> **Problem details**
The records below must be reproduced exactly, excluding any pictures.

> **Task inputs**
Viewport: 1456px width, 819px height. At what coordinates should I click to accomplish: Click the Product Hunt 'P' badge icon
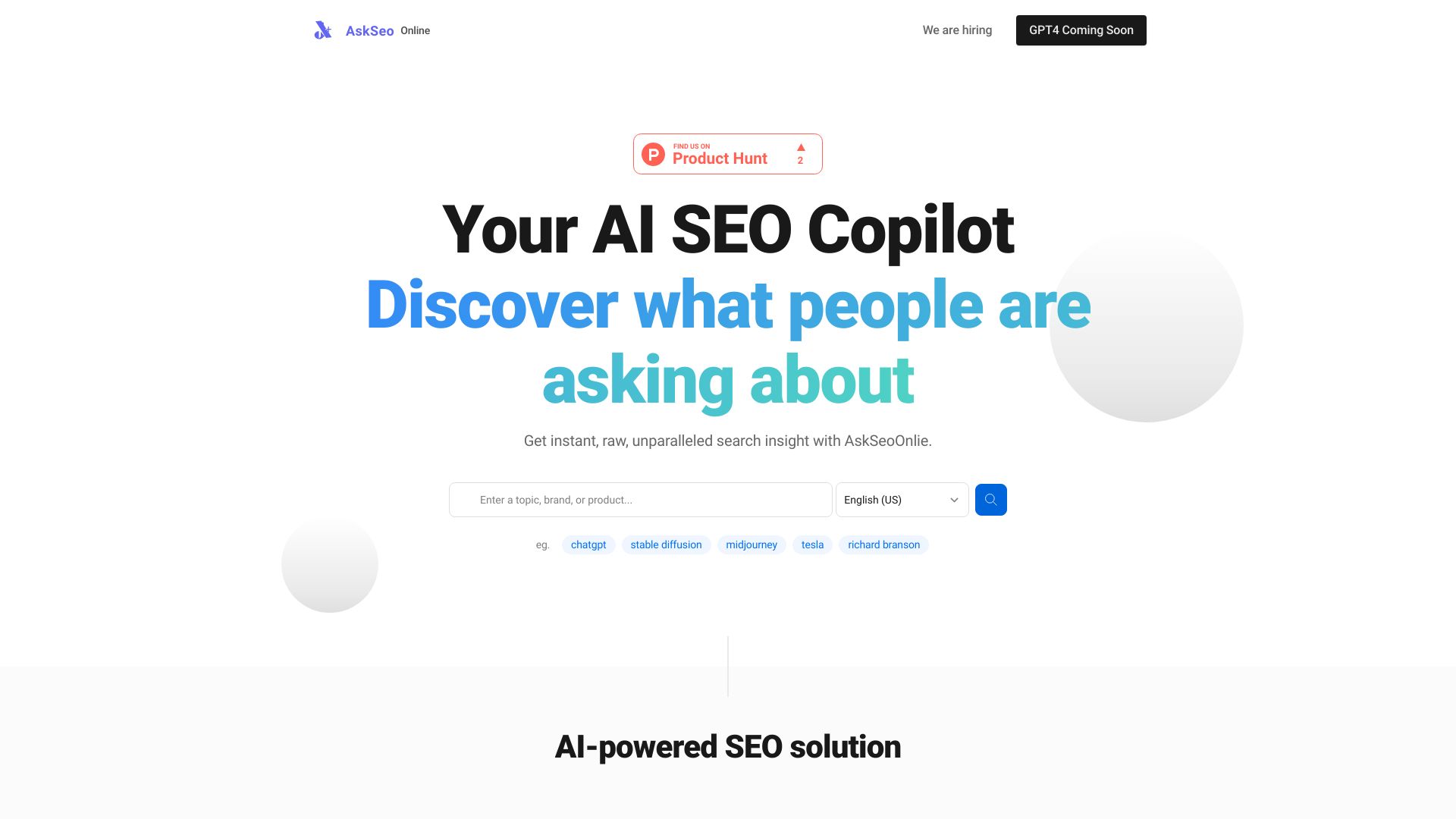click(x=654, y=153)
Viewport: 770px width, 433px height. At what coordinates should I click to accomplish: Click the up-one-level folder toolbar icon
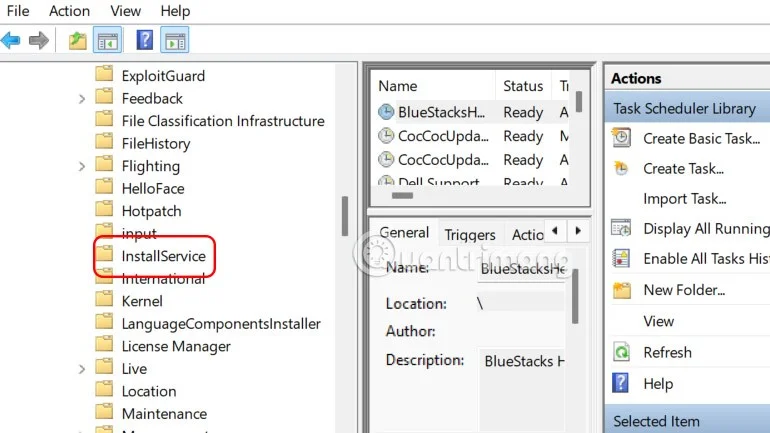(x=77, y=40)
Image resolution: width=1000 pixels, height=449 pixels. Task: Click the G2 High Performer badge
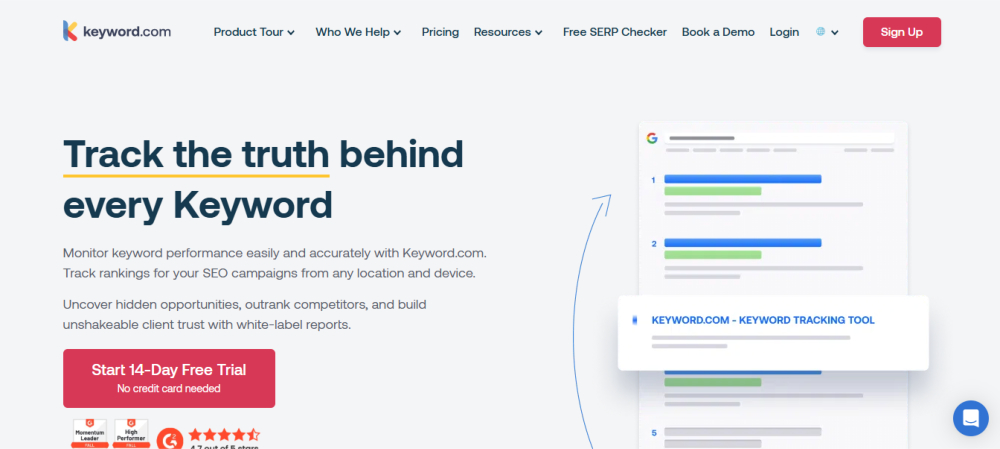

> **Output for this exercise**
Viewport: 1456px width, 819px height. At what coordinates should I click to accomplish: Click the Product Hunt 'P' badge icon
click(x=654, y=153)
Viewport: 770px width, 433px height. At what coordinates should I click to accomplish: Click the up-one-level folder toolbar icon
(x=77, y=40)
Image resolution: width=1000 pixels, height=449 pixels. Task: Click the G2 High Performer badge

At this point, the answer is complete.